Another black Monday as coronavirus response upends Wall Street
By Caroline Valetkevitch NEW YORK (Reuters) - Wall Street suffered its biggest drop since the crash of 1987 on Monday after unprecedented steps taken by the Federal Reserve, lawmakers and the White House to slow the spread and blunt the economic hit of the coronavirus failed to restore order to markets.
By Caroline Valetkevitch
NEW YORK (Reuters) - Wall Street suffered its biggest drop since the crash of 1987 on Monday after unprecedented steps taken by the Federal Reserve, lawmakers and the White House to slow the spread and blunt the economic hit of the coronavirus failed to restore order to markets.

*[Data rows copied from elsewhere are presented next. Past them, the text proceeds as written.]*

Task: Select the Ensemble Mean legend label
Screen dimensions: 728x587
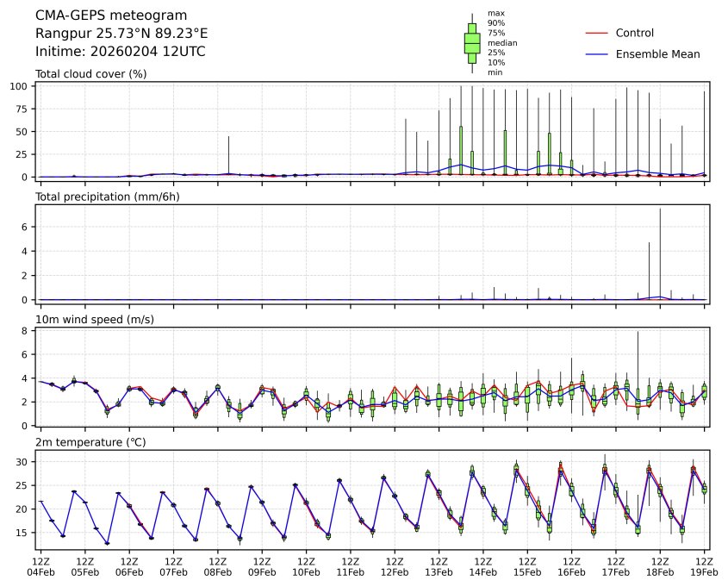Action: (x=657, y=54)
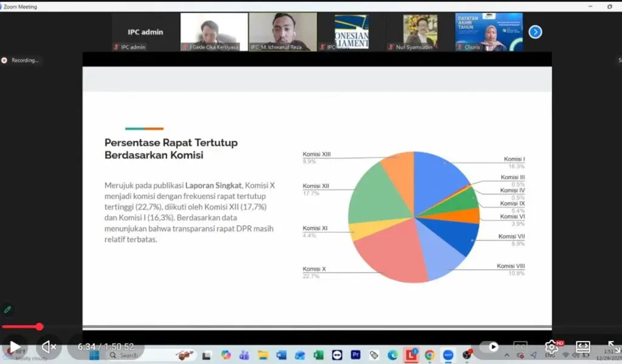The height and width of the screenshot is (364, 622).
Task: Show next participants with blue arrow
Action: coord(535,32)
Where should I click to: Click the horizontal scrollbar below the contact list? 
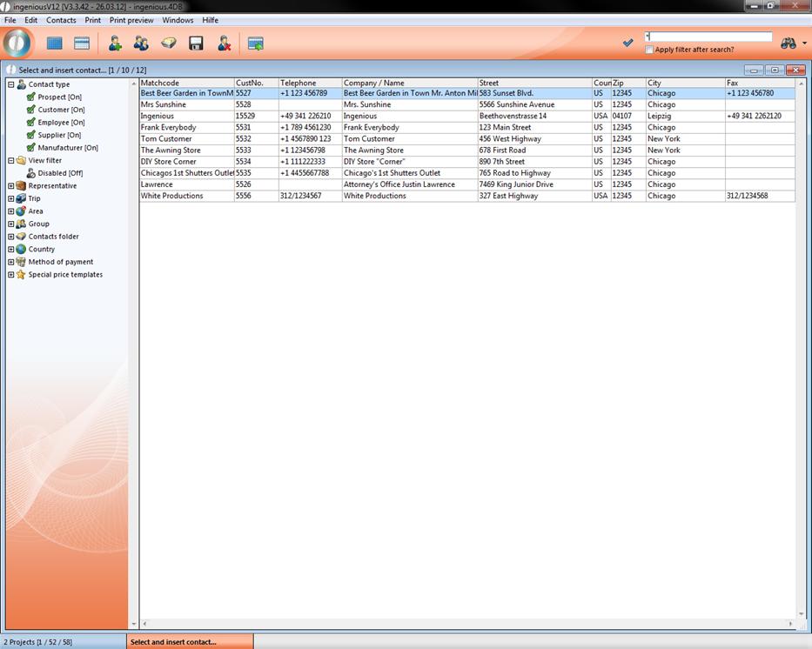pos(466,624)
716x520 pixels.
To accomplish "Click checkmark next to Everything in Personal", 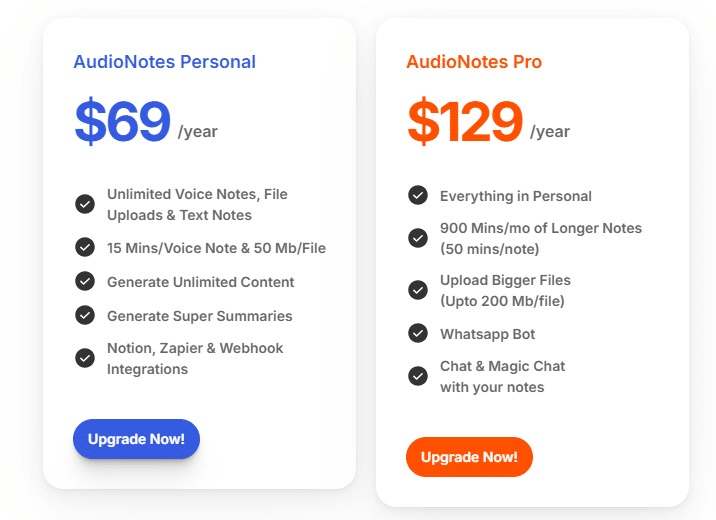I will click(418, 195).
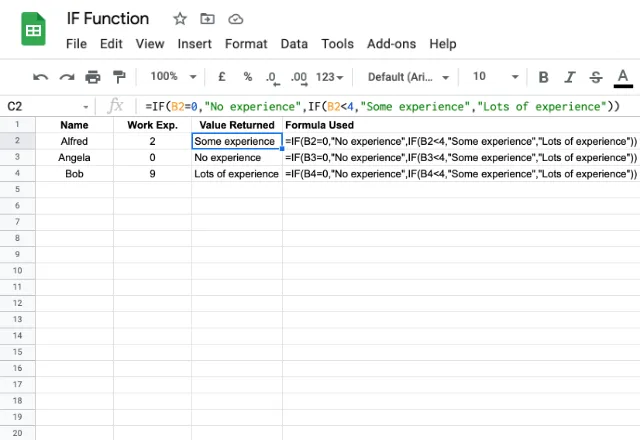Format as currency with pound icon
The width and height of the screenshot is (640, 440).
click(x=222, y=76)
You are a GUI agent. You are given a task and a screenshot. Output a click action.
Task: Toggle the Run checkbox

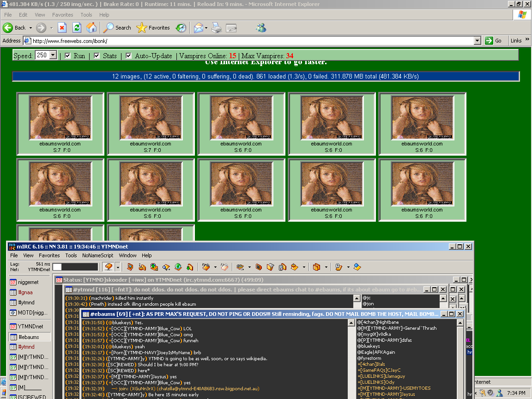point(67,56)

The S&P 500 tumbled 12%, closing at its lowest level since December 2018, despite the Fed's surprise move late Sunday to cut interest rates to near zero, its second emergency rate cut in less than two weeks and ahead of a scheduled policy meeting on Tuesday and Wednesday.

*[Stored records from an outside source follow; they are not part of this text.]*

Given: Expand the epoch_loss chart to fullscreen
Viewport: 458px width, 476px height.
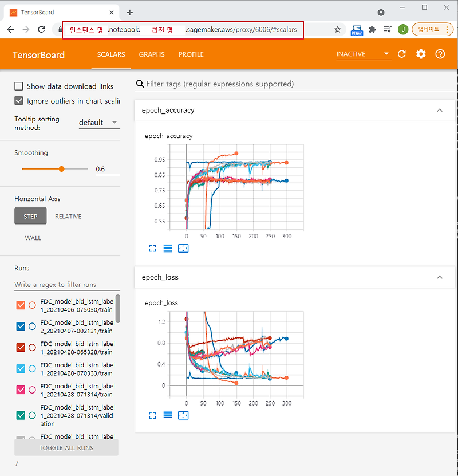Looking at the screenshot, I should 152,415.
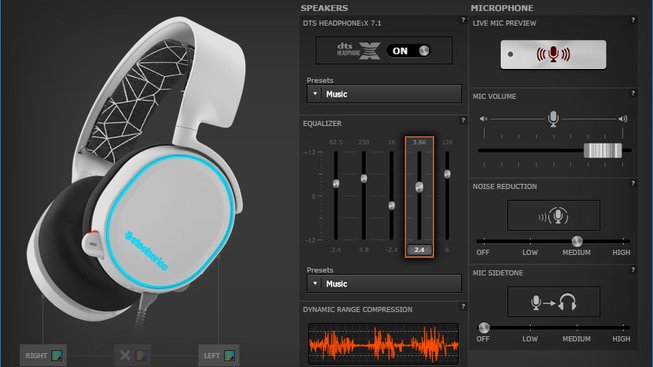This screenshot has height=367, width=653.
Task: Open help for Dynamic Range Compression
Action: point(463,307)
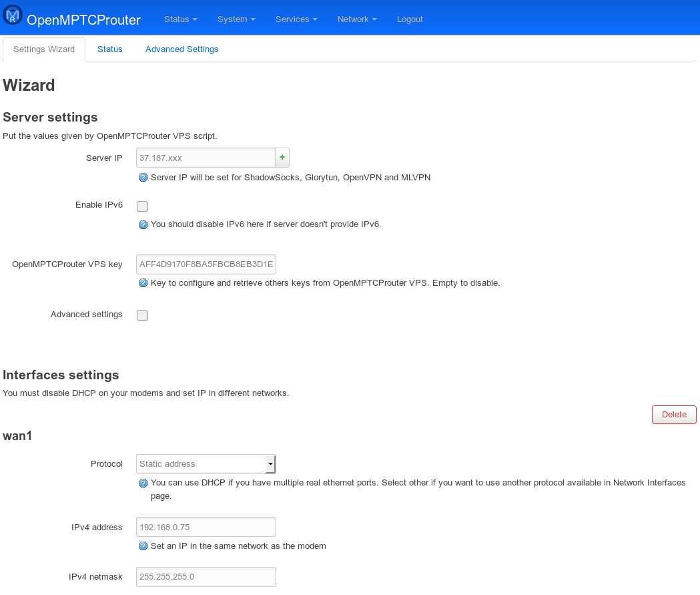Click help icon under IPv4 address field
The height and width of the screenshot is (595, 700).
[143, 546]
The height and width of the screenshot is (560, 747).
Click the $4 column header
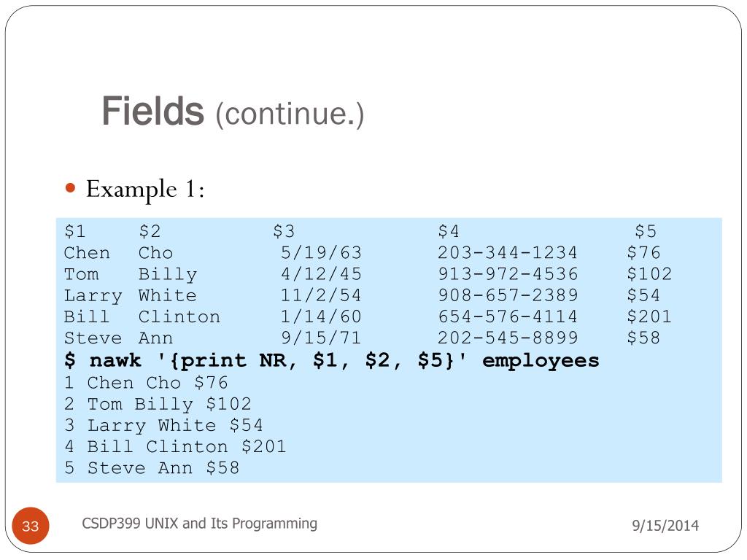449,231
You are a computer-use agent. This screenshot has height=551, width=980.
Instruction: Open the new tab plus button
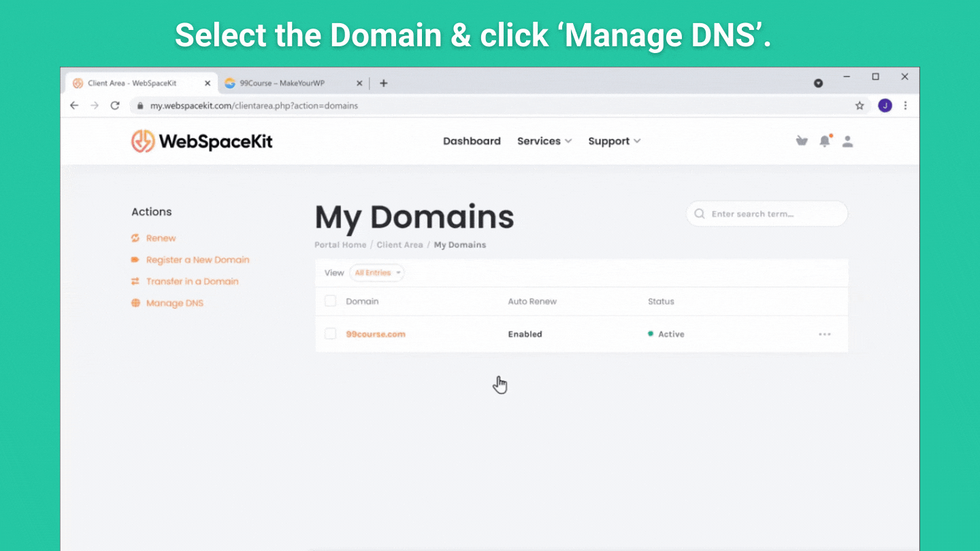tap(384, 83)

It was the third-largest daily percentage drop on record, beaten only by the 1987 "Black Monday" rout and the crash of October 1929.

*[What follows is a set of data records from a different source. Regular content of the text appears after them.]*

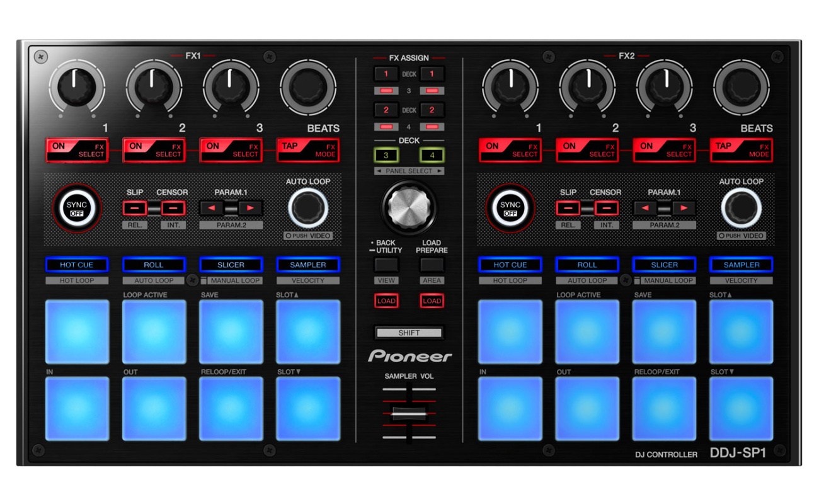Toggle the left deck SLIP button
The image size is (819, 504).
click(x=135, y=208)
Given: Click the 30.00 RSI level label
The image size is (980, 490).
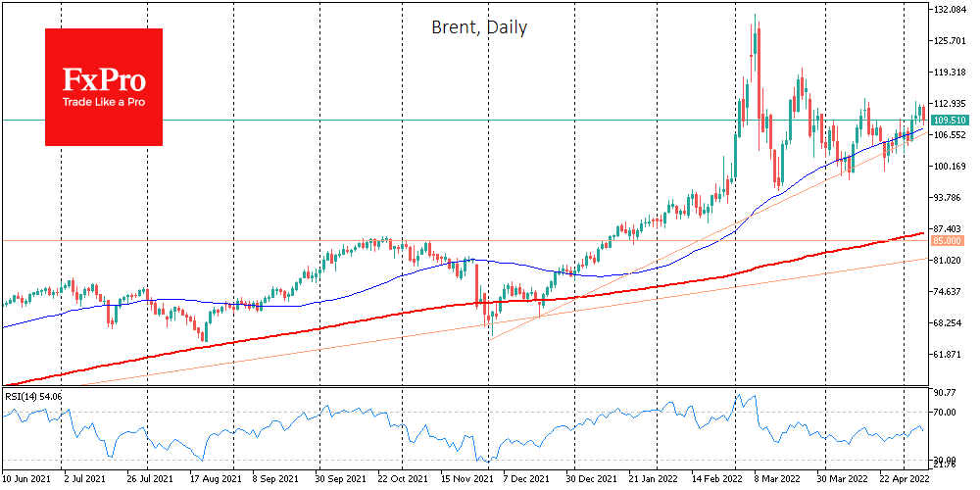Looking at the screenshot, I should [x=944, y=460].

That heightened alarm about the rapid spread of the pandemic and how it has paralysed parts of the global economy and squeezed company revenue.
Investors appear increasingly worried about how effectively policymakers will be able to mitigate the economic damage from the spreading virus.
Stocks fell further late in the session as President Donald Trump urged Americans to halt most social activities for 15 days and not congregate in groups larger than 10 people, in a bold, new effort to reduce the spread of the coronavirus in the United States.
"There's nothing that can really give us a sense of when the full extent of the virus' impact will be known," said Jeffrey Kleintop, chief global investment strategist at Charles Schwab.
Trump also said the United States may be heading into a recession.
Most market watchers at this point are bracing for the likelihood that the economy is headed for a recession, but they said it is too early to know the full extent of the economic downturn.
Investors also are not yet convinced that all the rushed, panicked responses are gaining traction.
Bars, restaurants, theatres and movie houses in New York and Los Angeles were ordered shut, and U.S. states pleaded with the Trump administration to coordinate a national response to the outbreak.
The Dow Jones Industrial Average <.DJI> fell 2,997.1 points, or 12.93%, to 20,188.52, the S&P 500 <.SPX> lost 324.89 points, or 11.98%, to 2,386.13. The Nasdaq Composite <.IXIC> dropped 970.28 points, or 12.32%, to 6,904.59.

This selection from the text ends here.